Kootk. I completely agree that it is unstable save for interior shear walls. My involvement is to listen to floor squeaks. The couple that currently owns the structure just bought it a month ago and after moving in noticed that there are a lot of squeaks in the loft floor. They tell me that everyone who looked at the building with them commented on how unusual the framing was to they were starting to get nervous. Their first contact with me was a two days ago. The item that they called me out to look at (floor squeaks) was easily resolved. The 2x6 T&G deck is nailed to the beams and over time a few have experienced enough shrinkage that they have slight gaps. When someone steps on these planks, the gap closes and the nail squeaks against the board. Running deck screws through the board into the beam below should solve that problem.

My spidey senses were on edge when I first walked in as I said in post #4 of this thread but I didn’t run as my first inclination wanted. I started moving around (to be sure, cautiously at first) and using my body mass and inertia to load and deflection test the structure. ;>) I was very surprised to find it quite stiff. At that point and given that I knew that the building was about 50 years old, I had to admit to myself that the system worked even though I could not see how. I do agree that construction stability would be a major challenge because without the roof and floor plank diaphragms and the interior shear wall it is very unstable at all phases.

Tomfh. Lateral stability I agree but gravity stability by bending of the tails, I do not think so. More on that in the next post.

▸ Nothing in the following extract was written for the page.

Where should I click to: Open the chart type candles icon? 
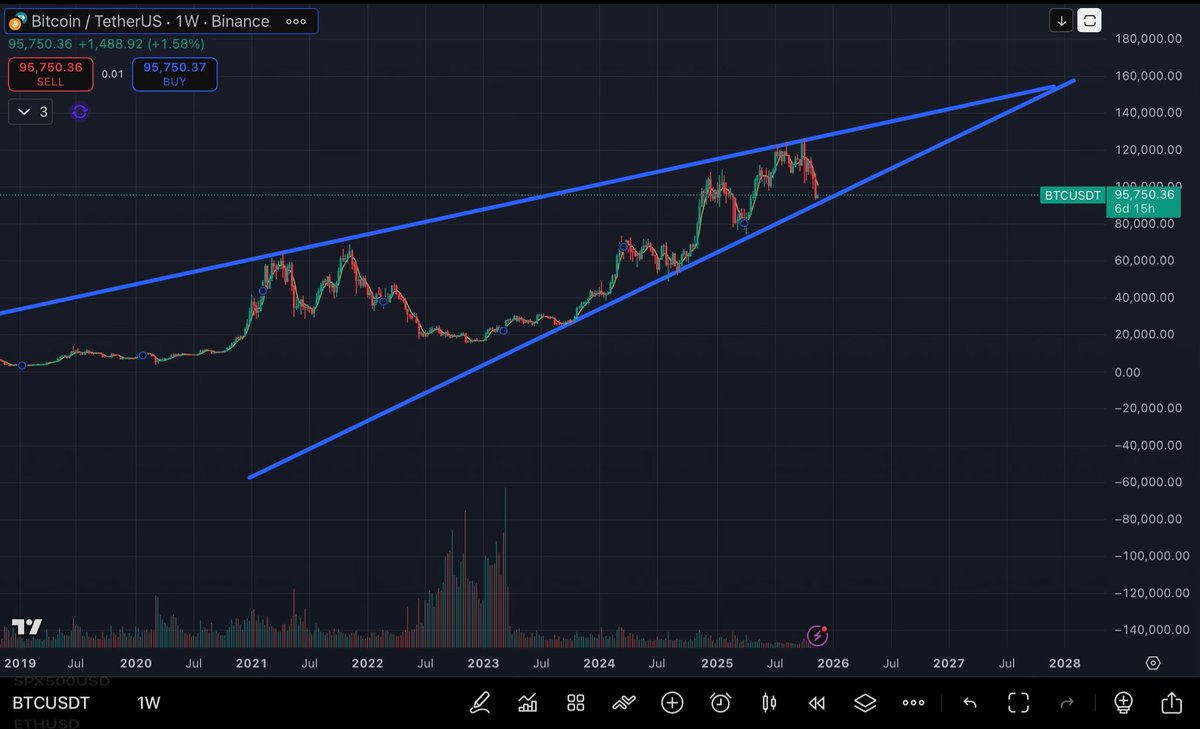click(768, 702)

Kootk. I can assure you that there are no moment connections anywhere in this structure (other than the treads of the spiral staircase but that is not relative to this discussion.)
I have a problem with our diagram because it shows racking and the numerous and closely spaced interior walls prevent lateral movement. I doubt that they are plywood sheathed but even as double sided GWB walls they add up to a lot of lateral restraint. I do not disagree with the mechanics of the racked diagram or your conclusions, just that it is not apropos to the existing conditions. I would contend that from an analytical standpoint, the bare frame would be no more or less unstable if the stub walls were vertical. The structure is symmetrical about the ridge so the tipping force on the walls is opposite and EAQUAL. They offset. A fully pinned symmetric frame under gravity only will always have 0 net lateral force.

 

[KootK]

Kootk. I can assure you that there are no moment connections anywhere in this structure

Yeah, I know. Here, I find that you need to carefully qualify your opinions in order to keep them from getting challenged needlessly on points of little consequence. A bit like lawyering I'm afraid. That's the only reason that I mentioned moment connections at all.

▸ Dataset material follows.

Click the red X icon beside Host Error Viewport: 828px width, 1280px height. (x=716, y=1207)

I have a problem with our diagram because it shows racking and the numerous and closely spaced interior walls prevent lateral movement.

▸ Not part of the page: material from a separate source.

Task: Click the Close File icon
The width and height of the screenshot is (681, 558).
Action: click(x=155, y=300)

There is no discrepancy. My sketch was meant to address the case where in plane shear walls did not exist. I posted it in an attempt to dispel the notion that this thing would somehow be inherently stable without such help. As I've said a couple of times now, I'm in the shear wall camp, even if those shear walls would have been unintentional originally.

The structure is symmetrical about the ridge so the tipping force on the walls is opposite and EAQUAL.

I take exception to this. What about unbalanced snow and live loads? What about wind and seismic acting concurrently those loads? Even if the gravity load is balanced somehow, it's still a problem in a stability sense. Remember, every stability problem is not about where the ideal structure starts off. Rather, it's about where it'll end up given imperfections etc. There're plenty of Euler columns that are loaded symmetrically on paper but are still altogether unstable.

A fully pinned symmetric frame under gravity only will always have 0 net lateral force.

This is only true of structures that are stable. That stability cannot be presupposed in this case as that's the issue at hand. You're right, you wouldn't develop net lateral reactions here. But that implies lateral movement as I suggested in my last post.

I like to debate structural engineering theory -- a lot. If I challenge you on something, know that I'm doing so because I respect your opinion enough to either change it or adopt it.

 

[Prestressed Guy]

Kootk I agree with all of your points. I should have added more qualifiers to my statement about the analytical model statement. I was only referring to the uniform gravity loading case with no outside lateral forces. Certainly an unbalanced dead and or live load would induce lateral loads in this structure that would not be induced in a structure that had vertical bearing elements. My statement should have been "A theoretical fully pinned symmetric frame under uniform symmetric gravity loads will always have 0 net lateral force." I was getting tied of typing.

 

[KootK]

A theoretical fully pinned symmetric frame under uniform symmetric gravity loads will always have 0 net lateral force

This doesn't change anything in my opinion. Consider a structure that is:

1) Fully symmetric in terms of it's internal composition.
2) Fully symmetric in terms of it's external loading loading.
3) Fully pinned.

Such a structure will have a zero net lateral force but may still very much have a stability problem, as your structure here would have in the absence of the shear walls etc. This, because the imperfection that initiates instability neuters the symmetry, pretty much by definition.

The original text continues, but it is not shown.